Maximillian Kolenda Pacioretty (born November 20, 1988) is an American professional ice hockey left winger for the Carolina Hurricanes of the National Hockey League (NHL).

Pacioretty was drafted in the first round, 22nd overall, in the 2007 NHL Entry Draft by the Montreal Canadiens; he would go on to captain them for his last three seasons with Montreal and score 30 or more goals in five of the seasons with Montreal. He was traded to the Vegas Golden Knights before the 2018–19 NHL season; although the move revitalized his career, he was dealt to the Hurricanes four seasons later due to the Golden Knights' salary cap complications.

Playing career

Amateur

As a youth, Pacioretty played in the 2002 Quebec International Pee-Wee Hockey Tournament with the New York Rangers minor ice hockey team.

Pacioretty played high school hockey at New Canaan High School in which he led the state in points during his freshman year, and then moved on to The Taft School in Watertown, Connecticut. Pacioretty then played junior hockey for the Sioux City Musketeers of the United States Hockey League (USHL) for one season in 2006–07. Following the campaign, Pacioretty was selected in the first round, 22nd overall by the Montreal Canadiens during the 2007 NHL Entry Draft; the pick had been previously acquired by the Canadiens in a trade with the San Jose Sharks. He spent the 2007–08 season with the University of Michigan, recording 15 goals and 38 points in 36 games.

On July 17, 2008, Pacioretty signed a three-year, entry level contract with the Canadiens.

Professional

Montreal Canadiens
Pacioretty made his NHL debut with the Canadiens on January 2, 2009, scoring his first NHL goal on his first NHL shot in a 4–1 loss against the New Jersey Devils. Upon his debut, he also became the first player in Montreal's lengthy franchise history to wear jersey number 67. After starting the 2010–11 season playing for the Hamilton Bulldogs of the American Hockey League (AHL), the Canadiens' top minor league affiliate, Pacioretty was recalled for the second time to the NHL on December 12, 2010.

On March 8, 2011, Pacioretty suffered an injury following a hit by Boston Bruins defenseman Zdeno Chára. The force and location of the hit resulted in Pacioretty colliding with the stanchion at the end of the bench. He was taken off the ice on a stretcher after lying motionless on the ice for several minutes. The extent of the injury was revealed the next day to be a fracture to the 4th cervical vertebra (C4) and a severe concussion. One Bruin, Mark Recchi, questioned the severity of the concussion during an interview stating that Pacioretty was at a movie theater four days after the incident. For delivering the hit, Chára received a five-minute major penalty and a game misconduct, and after reviewing videotape of the play the NHL decided no further punishment was warranted.

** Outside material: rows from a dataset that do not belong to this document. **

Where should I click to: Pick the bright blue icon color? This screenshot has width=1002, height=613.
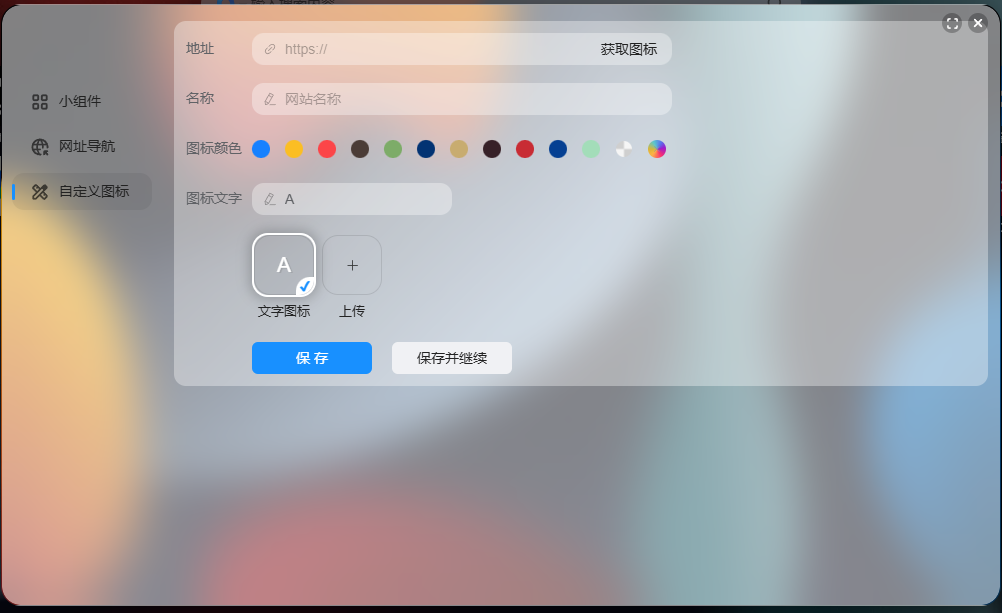[261, 149]
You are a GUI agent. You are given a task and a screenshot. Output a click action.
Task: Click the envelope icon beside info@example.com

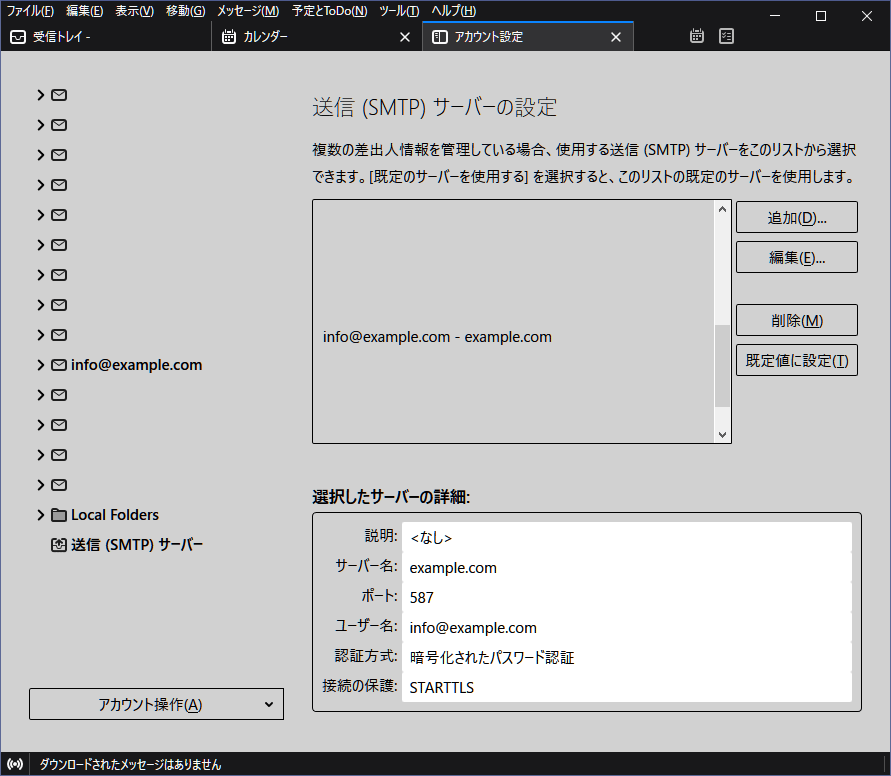click(x=59, y=365)
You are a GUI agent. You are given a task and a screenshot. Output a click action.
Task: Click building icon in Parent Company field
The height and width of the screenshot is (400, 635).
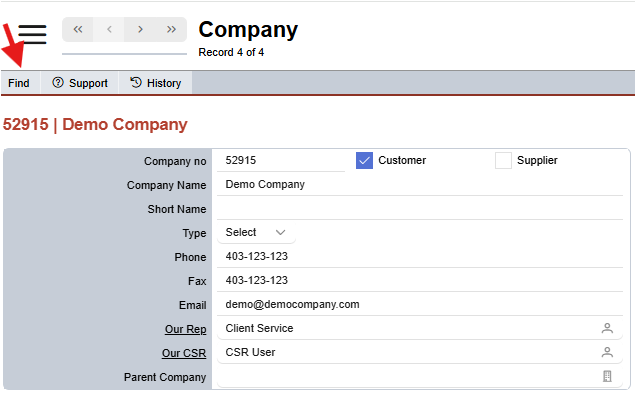coord(606,377)
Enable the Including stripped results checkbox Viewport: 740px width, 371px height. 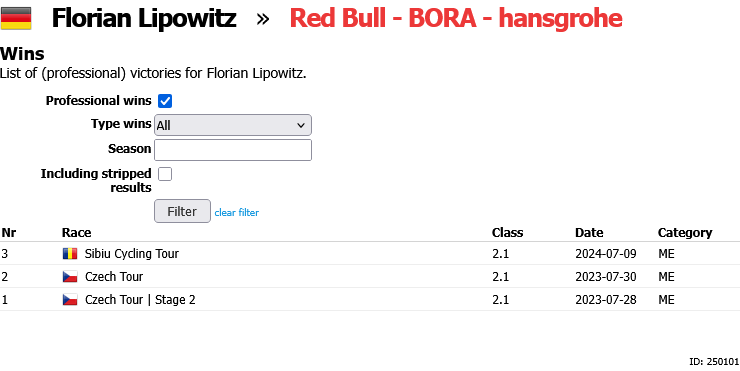click(x=165, y=174)
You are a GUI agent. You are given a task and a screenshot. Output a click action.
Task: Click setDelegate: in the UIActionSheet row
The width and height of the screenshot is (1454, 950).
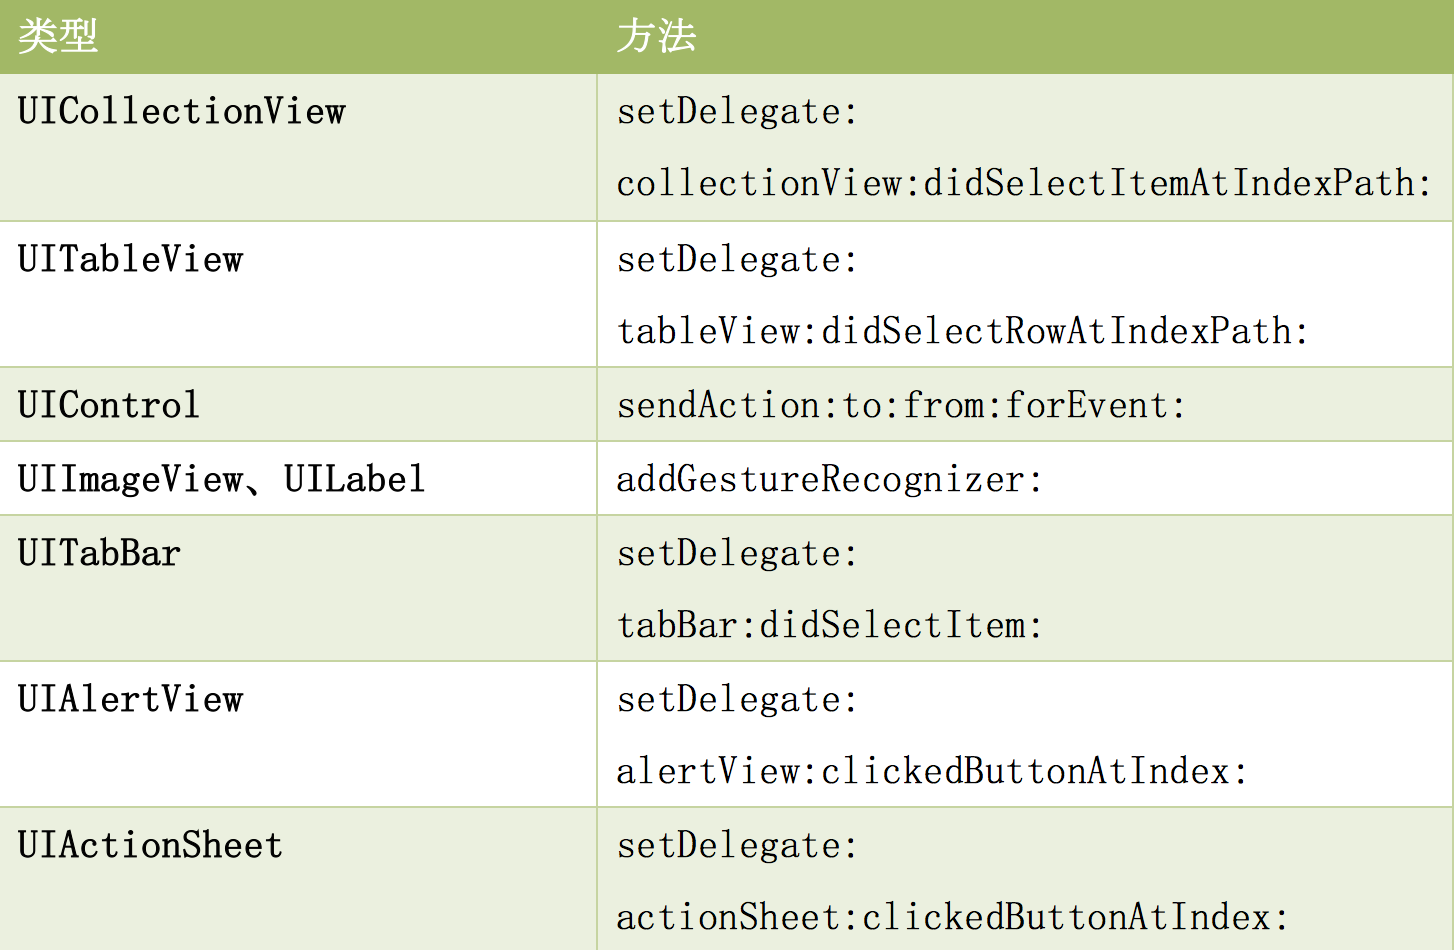coord(737,845)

However, a criminal investigation was announced by the Montreal Police Service. Additionally, Air Canada threatened to remove its League sponsorship if the NHL did not take any action to prevent further violence on ice. Pacioretty recovered in time to start the 2011–12 season with the Canadiens.

For Pacioretty's part, he could not remember the incident, but after seeing the tape said that he was "disgusted" that there was no fine or suspension. About two months later, he said that he thought Chára regretted his actions and that he forgave him.

Returning to action during the 2011–12 season, Pacioretty would end the year as the team's points leader, finishing with a career-high 33 goals and 32 assists in 79 games, also winning the Bill Masterton Memorial Trophy for "perseverance, sportsmanship and dedication to hockey." He recorded his first career hat-trick on February 9, 2012, against the New York Islanders.

On August 12, 2012, Pacioretty signed a six-year, $27 million contract extension with the Canadiens. In September 2012, as a result of the impending labor lockout, he signed a contract to play overseas with Swiss National League A team HC Ambrì-Piotta.

On February 6, 2014, Pacioretty became the first Canadien to have two penalty shots awarded in the same game, against the Vancouver Canucks and goaltender Roberto Luongo, also becoming just the second player in NHL history to be awarded two penalty shots in the same period. These were his second and third NHL career penalty shots, the first occurring earlier in the season on October 12, 2013, coincidentally also against the Canucks and Luongo. Pacioretty missed all three penalty shots, but nonetheless still scored a hat trick in the February 6 game.

On September 15, 2014, Pacioretty was named an alternate captain of the Canadiens along with P. K. Subban, Tomáš Plekanec and Andrei Markov.

On September 18, 2015, Pacioretty was voted by the team to become the 29th captain in Canadiens history after going without a captain in the 2014–15 season with the departure of Brian Gionta.

The 2017–18 season was disappointing for the Canadiens, who finished 28th overall in the NHL standings. After four-straight 60+ point seasons, Pacioretty recorded only 37 total points over the season. On March 2, 2018, Pacioretty left a game against the New York Islanders due to an injury, and a few days later it was announced that Pacioretty suffered a knee injury and was set to be out for four to six weeks.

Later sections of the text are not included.